A prominent Chinese evangelical pastor, Hong Yu-jian said that he was pleased to hear that Bush will see evangelical house church representatives at the White House.
( [email protected] ) May 11, 2006 02:19 PM EDT

A prominent Chinese evangelical pastor, Hong Yu-jian said that he was pleased to hear that Bush will see evangelical house church representatives at the White House.

"When I heard this (news), I was happy. That was my first reaction and I support Bush’s decision to see the representatives," said the Vancouver-based pastor, who emigrated from China over ten years ago, and has been a favored guest-speaker at churches from North America to Southeast Asia.

U.S. president Bush will meet with three prominent Christians associated with China’s "underground" house churches – Yu Jie, Li Baiguang, and Wang Yi – at the White House, Thursday.

Bush, who considers himself a born-again Christian, has often urged Beijing to improve religious freedom in China, where believers are only allowed to worship in state-sanctioned churches that are closely-monitored by religious affair officials whom report directly to Beijing.

The U.S. president raised up religious freedom questions during his visit to Beijing in November and during China President Hu Jintao’s visit to the White House in April.

In past weeks, China has come under pressure to improve its stance on religious freedom and human rights, especially with the media scrutiny that will follow during the 2008 Summer Olympics in Beijing.

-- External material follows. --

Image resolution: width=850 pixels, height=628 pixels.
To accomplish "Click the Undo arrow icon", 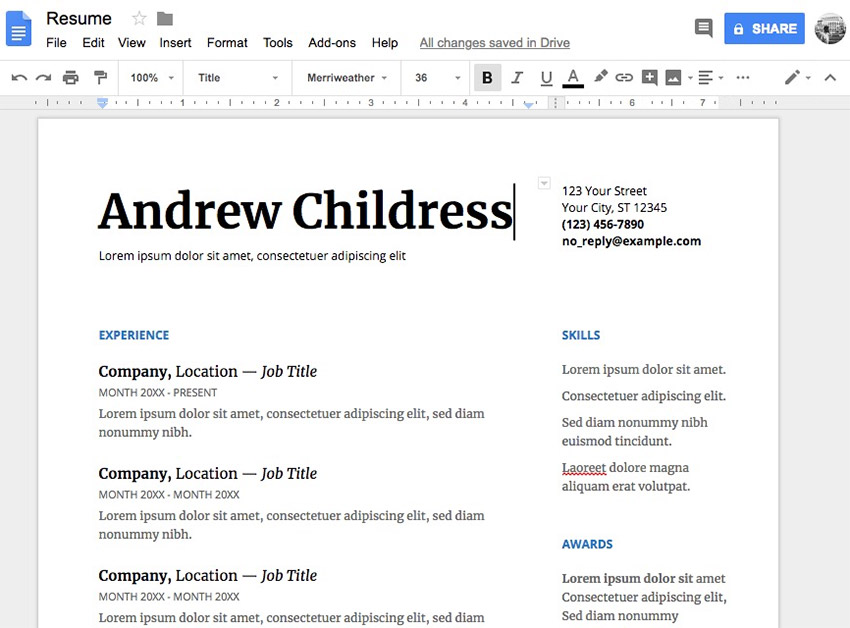I will (x=19, y=78).
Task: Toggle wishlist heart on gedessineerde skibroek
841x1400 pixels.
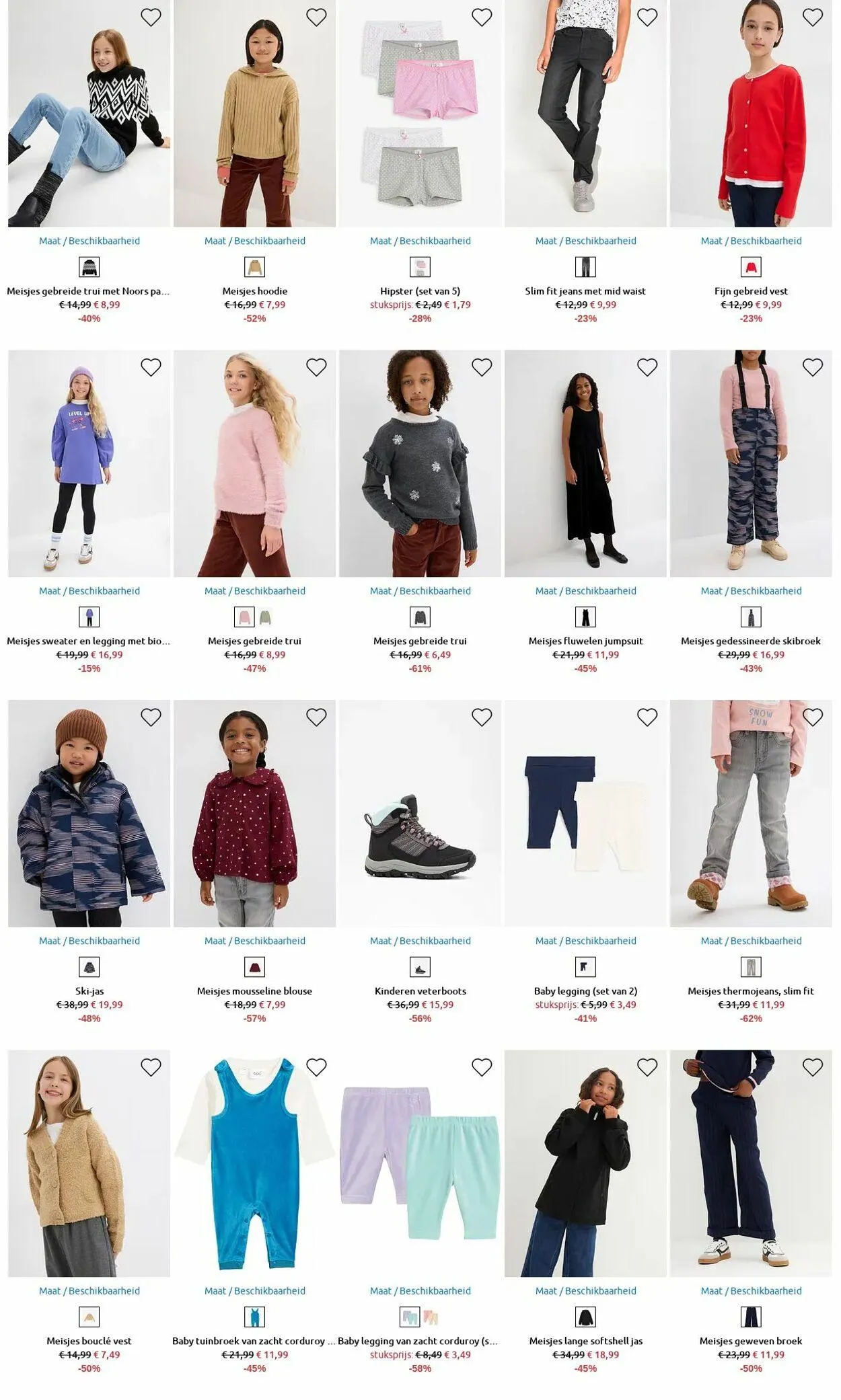Action: click(813, 367)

Hong said that though "some people may not like what Bush does" because they feel that "he shouldn’t interfere with religious affairs," what the U.S. president is doing is moral because "this is about human rights."

"All people were created by God’s image…and are precious in His eyes…and do not deserve to be prevented from enjoying their human rights," Hong told the Gospel Herald in a telephone interview.

Beijing has insisted that it is supportive of religious freedom in China, and has often cited the number of Bibles printed domestically as proof.

"The Chinese government really desires to give an image of religious freedom…and…wants to take its place in the international community," says Hong, who pointed out the recent China Bible Exhibition soon to be held in Atlanta indicates this desire.

The Canadian-church pastor, nonetheless, emphasized that if "Chinese house churches cannot have freedom to worship freedom and not face pressures to conform with regulations… of government churches, and not fear arrests by police, then we cannot say there is religious freedom in China."

Discussion on religious freedom heated up on domestic-Chinese discussion boards and forums after reports of the upcoming White House meeting surfaced, Tuesday. However, several sites were inactive by at least Wednesday afternoon, though it cannot be confirmed if government-censors were involved.

The White House meeting scheduled for Thursday comes just as Beijing faces a dispute with the Vatican over the power to appoint Chinese Catholics and Rome’s subsequent accusations that China violated human rights by coercing Catholic leaders to bless the consecrations of two Bishops without papal blessing.